The cycle may be split in half by stalling in phases (1) and (2), or in phases (3) and (4), so separating “spirituality” from “religion”. A person may remain in the awareness and expression of what beckons them, which may be ill-defined. Alternatively, a person may remain uncritically loyal to a code of religious conduct.
Furthermore, the cycle may be split into triangles, if one omits one of the phases:
Omitting (1) – leads one into a spirituality lacking interiority.
Omitting (2) – leads one into an uncritical, devotional spirituality.
Omitting (3) – leads to a spirituality characterized by prejudice.
Omitting (4) – leads to a cerebral pseudo-spirituality.

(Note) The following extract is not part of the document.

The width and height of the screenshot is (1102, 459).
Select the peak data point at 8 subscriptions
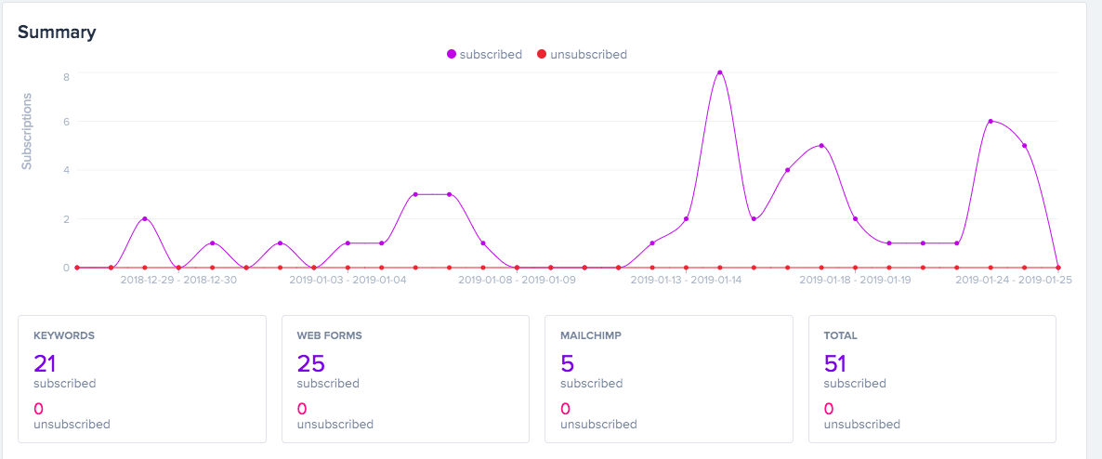coord(719,72)

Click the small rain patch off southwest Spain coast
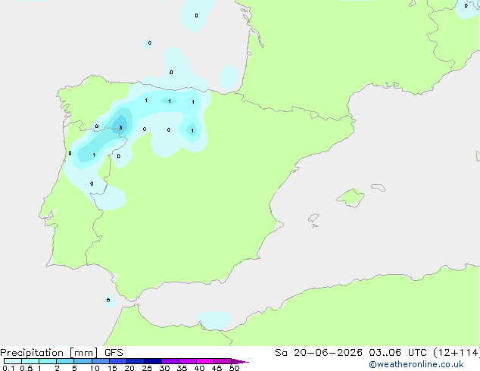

In sum, spirituality involves an awakening to life that relates us more deeply to life. However, spirituality is not a singular activity, but an integration of different activities, spread out over a shorter or longer period. In a most insightful way, theologian David Ranson suggests that spirituality involves four stages of a cycle: (1) attending, (2) inquiring, (3) interpreting, and (4) acting.
Source : Excerpted from and based on David Ranson, “Spirituality: What Is That?”, in Across the Great Divide: Bridging Spirituality and Religion Today (Sydney: St Pauls, 2000), 17-20, 27.